According to the company’s financials, Nebius’ core infrastructure platform boasted a $249 million annual recurring revenue (ARR) run rate at the end of the first quarter. While this might seem small compared to the multibillion-dollar deals of its rivals, Nebius guided that its ARR run rate should be in the range of $750 million to $1 billion by the end of the year.

Considering Nebius has only been operating as a standalone entity for less than a year, I see the company’s growth as quite impressive and am optimistic that it can continue to scale as Nvidia releases subsequent GPU architectures in the coming years.

Server racks with  GPU clusters inside of a data center.

Image source: Getty Images.

Nebius has much more than data centers going for it

Beyond the core infrastructure business, Nebius operates across three subsidiaries: Avride, Toloka, and TripleTen.

Avride develops autonomous vehicles and delivery robots. The company currently has a fleet of delivery robots operating in Tokyo thanks to a partnership with Rakuten (which some call the “Amazon of Japan”).

In addition, Avride is working closely with Hyundai and Uber Technologies to help develop a fleet of robotaxis, which are expected to launch later this year in Dallas. I see some similarities in Nebius’ foray into the autonomous vehicle and the delivery opportunities to Amazon’s investments in robotaxi company, Zoox.

Toloka is a data-labeling platform similar to Scale AI. Companies such as Anthropic, Amazon, Shopify, and Microsoft are customers of Toloka and use the company’s software across various generative AI applications.

TripleTen is an online education platform that offers boot camps across a variety of in-demand services such as cybersecurity, data science, and software engineering.

While Toloka and TripleTen do not directly compete with Amazon per se, AWS does offer some overlapping features through products such as Amazon Mechanical Turk and Amazon SageMaker.

Is Nebius stock a buy right now?

As of July 28, shares of Nebius have soared by 84% so far this year — absolutely trouncing the returns seen in the S&P 500 and Nasdaq Composite.

NBIS Chart

NBIS data by YCharts

If you take these returns at face value, you might think that Nebius stock has too much momentum behind it right now. In my view, there is more than meets the eye with Nebius’ share price action, though.

As the chart above illustrates, Nebius stock plummeted earlier this year as the broader technology industry experienced a hefty drawdown on the heels of tariff-driven uncertainty.

However, following the CoreWeave initial public offering (IPO) in late March combined with renewed investor enthusiasm following some positive first-quarter earnings back in May, Nebius stock started to witness a sharp rebound.

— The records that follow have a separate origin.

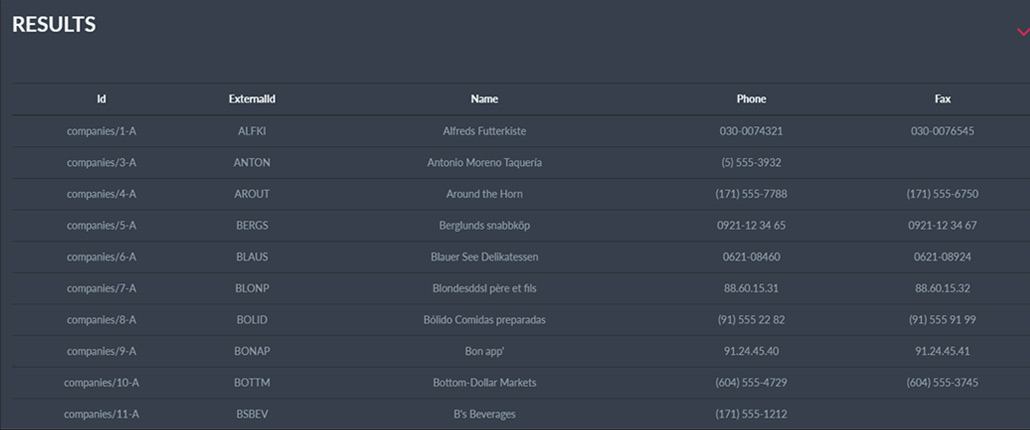Open the companies/4-A document id
Viewport: 1030px width, 430px height.
101,194
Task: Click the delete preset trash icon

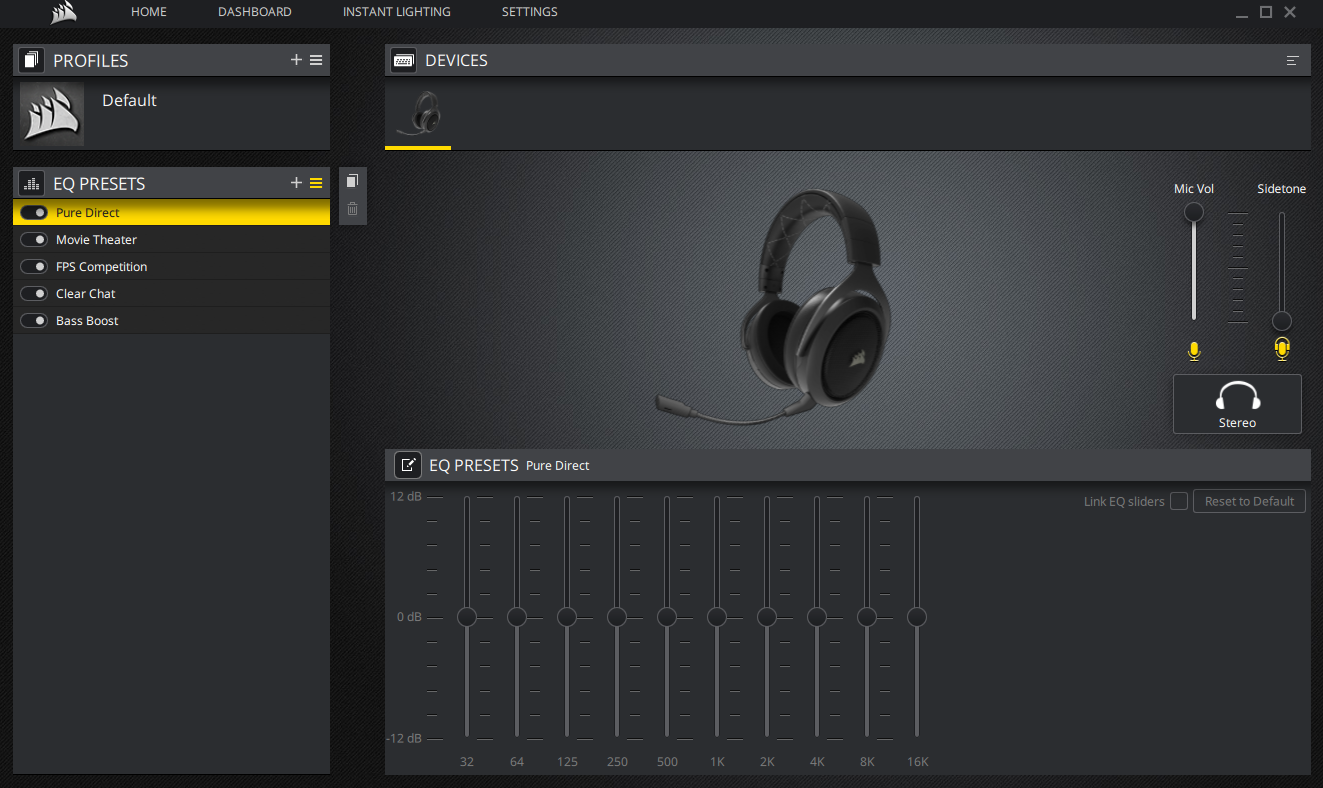Action: (x=352, y=209)
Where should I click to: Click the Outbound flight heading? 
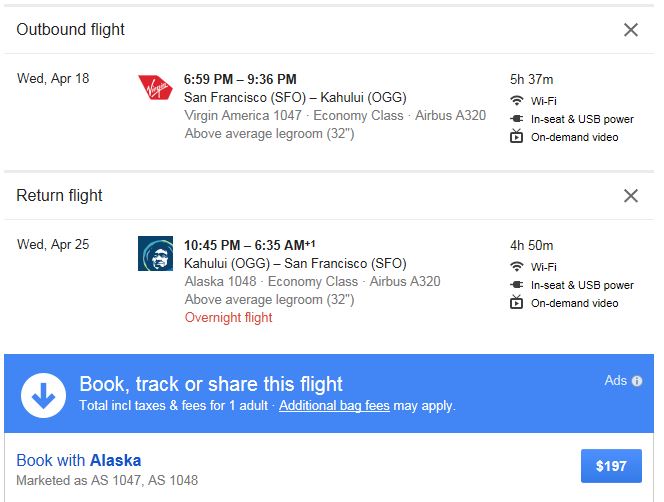[71, 30]
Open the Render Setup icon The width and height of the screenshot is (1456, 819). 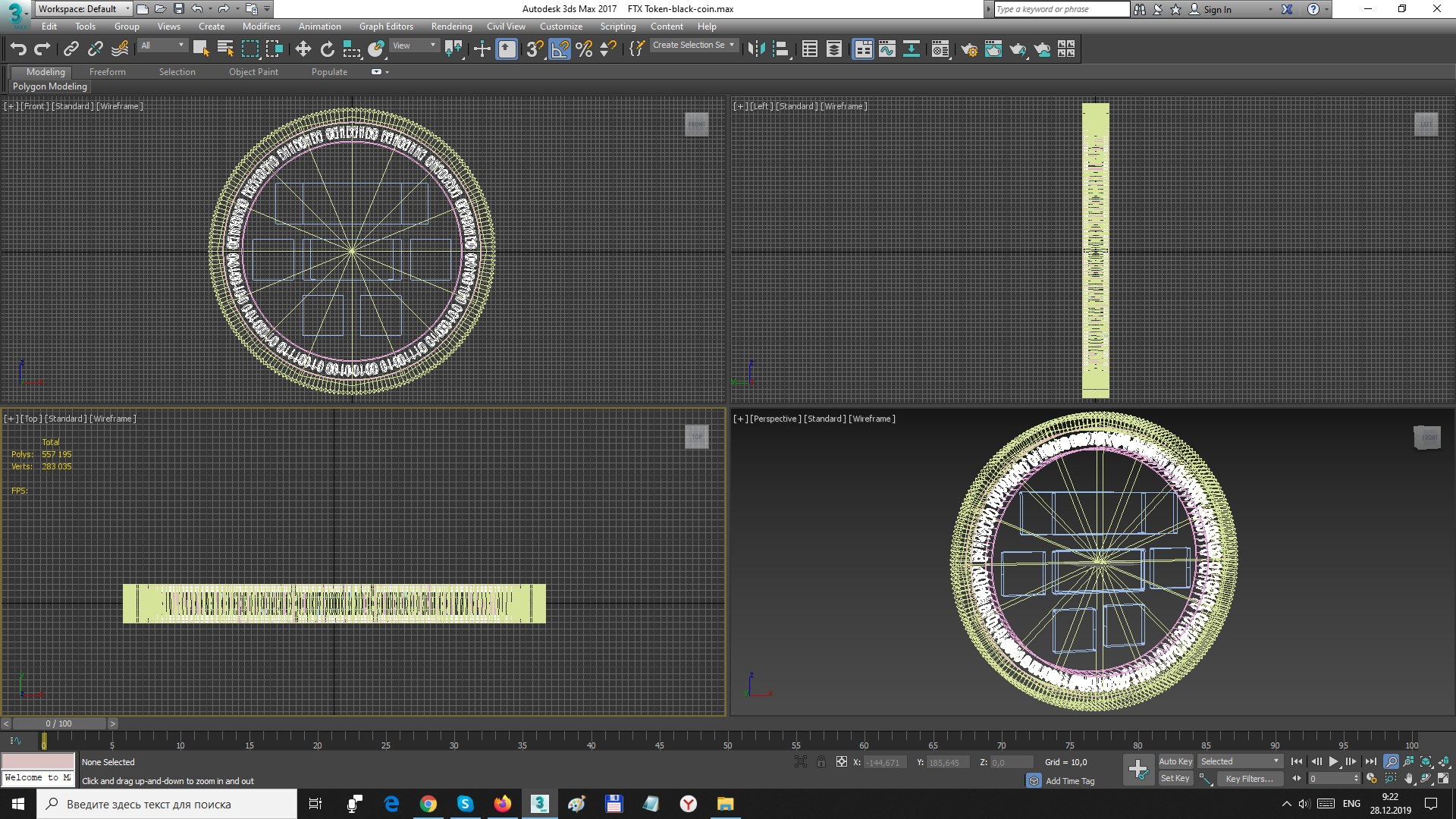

My main point here is that both the extreme selling and buying of Nebius stock this year appears to be rooted more in broader macro elements than anything specifically tied to the company. I don’t think these dynamics will last much longer, though. Goldman Sachs recently initiated a buy rating on Nebius, placing a $68 price target on the stock, which implies 33% upside from current trading levels.

To me, Nebius could be seen in a similar light as Amazon. While both companies operate critical cloud-based applications, each is also seeking to disrupt AI across various other infrastructure platforms. I see Amazon and Nebius as ubiquitous businesses building uniquely positioned ecosystems across different pockets of the AI infrastructure landscape.

Given Nebius’ various businesses are still in the early stages of scaling, I think the company has much more room to run in the long term. For this reason, I see Nebius stock as a no-brainer right now.

Adam Spatacco has positions in Amazon, Microsoft, and Nvidia. The Motley Fool has positions in and recommends Amazon, Goldman Sachs Group, Microsoft, Nvidia, Oracle, Shopify, and Uber Technologies. The Motley Fool recommends Nebius Group and recommends the following options: long January 2026 $395 calls on Microsoft and short January 2026 $405 calls on Microsoft. The Motley Fool has a disclosure policy.